# DATA TO EXAMINE
—————

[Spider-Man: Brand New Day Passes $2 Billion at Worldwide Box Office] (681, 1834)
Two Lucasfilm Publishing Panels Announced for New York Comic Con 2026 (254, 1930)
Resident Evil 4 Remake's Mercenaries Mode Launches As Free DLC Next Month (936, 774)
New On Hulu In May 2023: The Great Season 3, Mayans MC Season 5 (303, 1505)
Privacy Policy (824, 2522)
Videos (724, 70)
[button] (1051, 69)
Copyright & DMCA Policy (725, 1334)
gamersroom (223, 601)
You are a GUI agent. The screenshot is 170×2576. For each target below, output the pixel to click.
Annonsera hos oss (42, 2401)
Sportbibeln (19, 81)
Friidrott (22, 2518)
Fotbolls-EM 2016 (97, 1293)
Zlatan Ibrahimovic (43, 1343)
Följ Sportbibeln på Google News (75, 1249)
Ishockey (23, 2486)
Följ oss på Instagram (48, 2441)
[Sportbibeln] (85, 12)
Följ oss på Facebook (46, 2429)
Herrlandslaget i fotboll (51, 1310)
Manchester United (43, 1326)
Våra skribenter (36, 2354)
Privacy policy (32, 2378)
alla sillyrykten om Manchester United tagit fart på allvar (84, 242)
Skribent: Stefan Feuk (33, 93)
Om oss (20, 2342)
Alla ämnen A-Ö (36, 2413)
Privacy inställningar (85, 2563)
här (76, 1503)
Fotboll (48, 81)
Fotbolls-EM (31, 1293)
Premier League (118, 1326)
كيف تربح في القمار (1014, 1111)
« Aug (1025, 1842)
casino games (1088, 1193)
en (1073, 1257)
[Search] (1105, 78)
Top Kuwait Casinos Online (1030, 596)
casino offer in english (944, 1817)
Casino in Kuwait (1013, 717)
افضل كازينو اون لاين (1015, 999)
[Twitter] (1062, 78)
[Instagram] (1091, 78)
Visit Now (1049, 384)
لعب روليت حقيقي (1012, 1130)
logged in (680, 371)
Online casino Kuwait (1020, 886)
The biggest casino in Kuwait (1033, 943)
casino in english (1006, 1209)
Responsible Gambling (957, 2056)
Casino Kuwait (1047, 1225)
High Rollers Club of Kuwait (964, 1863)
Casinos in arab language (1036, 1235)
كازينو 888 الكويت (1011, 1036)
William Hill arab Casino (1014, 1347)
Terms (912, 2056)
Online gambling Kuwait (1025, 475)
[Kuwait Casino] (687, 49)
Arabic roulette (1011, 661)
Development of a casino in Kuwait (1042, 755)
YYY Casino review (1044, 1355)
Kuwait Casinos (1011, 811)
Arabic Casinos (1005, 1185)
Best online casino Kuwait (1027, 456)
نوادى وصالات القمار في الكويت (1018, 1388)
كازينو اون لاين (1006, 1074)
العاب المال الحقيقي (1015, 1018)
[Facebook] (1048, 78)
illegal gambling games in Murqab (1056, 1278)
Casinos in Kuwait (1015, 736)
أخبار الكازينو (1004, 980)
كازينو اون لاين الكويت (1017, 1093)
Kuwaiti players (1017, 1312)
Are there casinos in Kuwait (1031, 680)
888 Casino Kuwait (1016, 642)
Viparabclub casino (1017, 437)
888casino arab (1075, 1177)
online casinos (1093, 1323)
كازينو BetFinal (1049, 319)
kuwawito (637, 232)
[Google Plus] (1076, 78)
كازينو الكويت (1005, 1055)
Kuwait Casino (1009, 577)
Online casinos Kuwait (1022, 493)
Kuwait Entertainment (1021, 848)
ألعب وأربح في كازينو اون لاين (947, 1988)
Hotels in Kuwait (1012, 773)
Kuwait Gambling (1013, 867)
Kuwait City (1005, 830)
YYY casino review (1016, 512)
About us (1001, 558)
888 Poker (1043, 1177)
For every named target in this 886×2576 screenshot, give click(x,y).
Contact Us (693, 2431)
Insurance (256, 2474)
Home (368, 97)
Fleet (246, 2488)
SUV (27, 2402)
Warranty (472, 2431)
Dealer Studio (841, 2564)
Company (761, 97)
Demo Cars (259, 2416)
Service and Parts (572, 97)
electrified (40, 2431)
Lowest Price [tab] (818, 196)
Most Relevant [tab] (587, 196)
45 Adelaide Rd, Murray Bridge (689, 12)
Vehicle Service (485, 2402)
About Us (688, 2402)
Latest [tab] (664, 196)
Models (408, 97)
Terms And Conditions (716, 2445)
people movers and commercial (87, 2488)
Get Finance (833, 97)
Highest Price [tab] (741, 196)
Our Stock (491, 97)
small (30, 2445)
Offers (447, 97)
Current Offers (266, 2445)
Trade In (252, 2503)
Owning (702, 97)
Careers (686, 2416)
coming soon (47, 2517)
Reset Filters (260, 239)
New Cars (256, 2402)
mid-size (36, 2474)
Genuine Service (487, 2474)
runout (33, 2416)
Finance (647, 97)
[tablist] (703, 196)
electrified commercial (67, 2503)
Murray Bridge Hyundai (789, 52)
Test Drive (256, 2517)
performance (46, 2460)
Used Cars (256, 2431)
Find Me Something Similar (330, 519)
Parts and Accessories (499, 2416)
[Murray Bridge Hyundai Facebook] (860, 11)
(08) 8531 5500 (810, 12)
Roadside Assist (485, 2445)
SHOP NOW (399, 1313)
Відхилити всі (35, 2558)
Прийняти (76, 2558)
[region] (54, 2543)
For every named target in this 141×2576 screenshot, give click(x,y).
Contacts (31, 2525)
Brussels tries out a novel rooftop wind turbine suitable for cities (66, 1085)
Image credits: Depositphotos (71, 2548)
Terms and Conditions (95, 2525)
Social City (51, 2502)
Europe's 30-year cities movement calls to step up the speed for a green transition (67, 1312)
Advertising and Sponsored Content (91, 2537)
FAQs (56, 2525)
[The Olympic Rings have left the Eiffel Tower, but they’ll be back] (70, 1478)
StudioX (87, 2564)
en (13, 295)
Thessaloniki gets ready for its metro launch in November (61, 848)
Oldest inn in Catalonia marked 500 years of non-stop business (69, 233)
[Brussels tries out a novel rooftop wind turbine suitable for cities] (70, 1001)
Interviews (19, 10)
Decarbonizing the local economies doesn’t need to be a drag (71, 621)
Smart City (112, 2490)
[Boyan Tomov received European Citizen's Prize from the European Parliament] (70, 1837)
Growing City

—————

# AIM OF THE EXERCISE
What lines in the material mention "United"? Copy every one of them.

# SOLUTION TO THE EXERCISE
Manchester United (43, 1326)
alla sillyrykten om Manchester United tagit fart på allvar (84, 242)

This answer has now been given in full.